EXERCISE DETAILS — The lines from the one containing "Given: Sort by Research articles column arrow" to the end of the entries, both included, are what you need to transcribe exactly, without pictures and without anything else.

***** PROVIDED DATA *****

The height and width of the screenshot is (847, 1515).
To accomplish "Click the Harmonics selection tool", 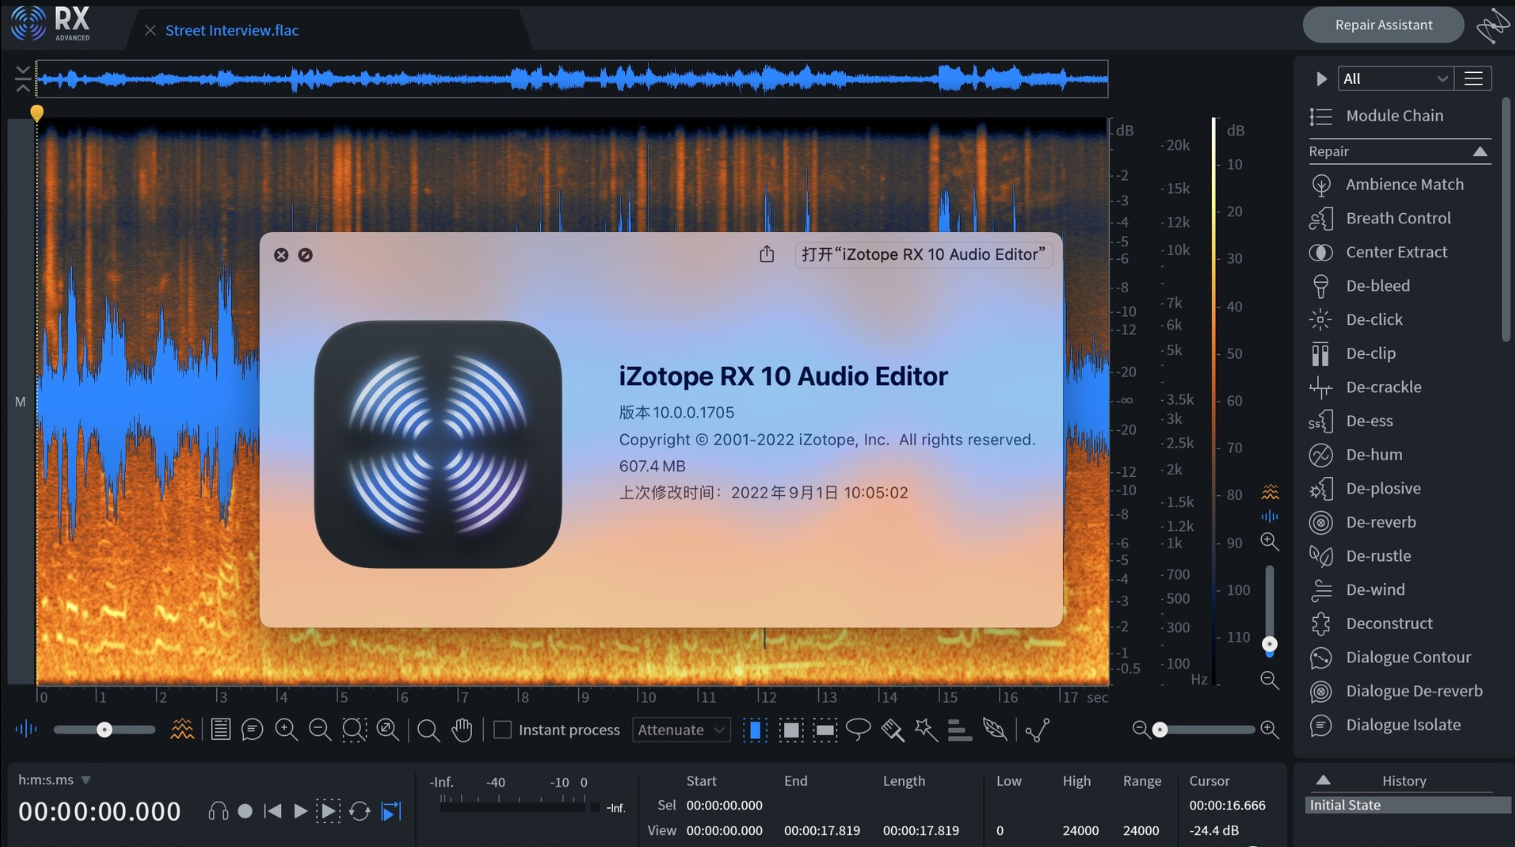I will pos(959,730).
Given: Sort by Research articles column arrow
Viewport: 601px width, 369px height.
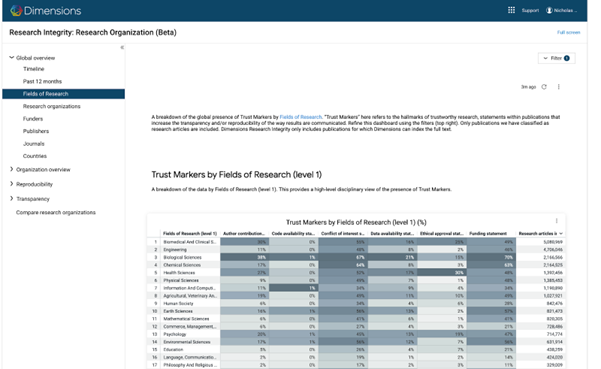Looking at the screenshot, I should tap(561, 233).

*****

ANSWER FOR THE TASK —
Given: Sort by Research articles column arrow
Viewport: 601px width, 369px height.
Looking at the screenshot, I should tap(561, 233).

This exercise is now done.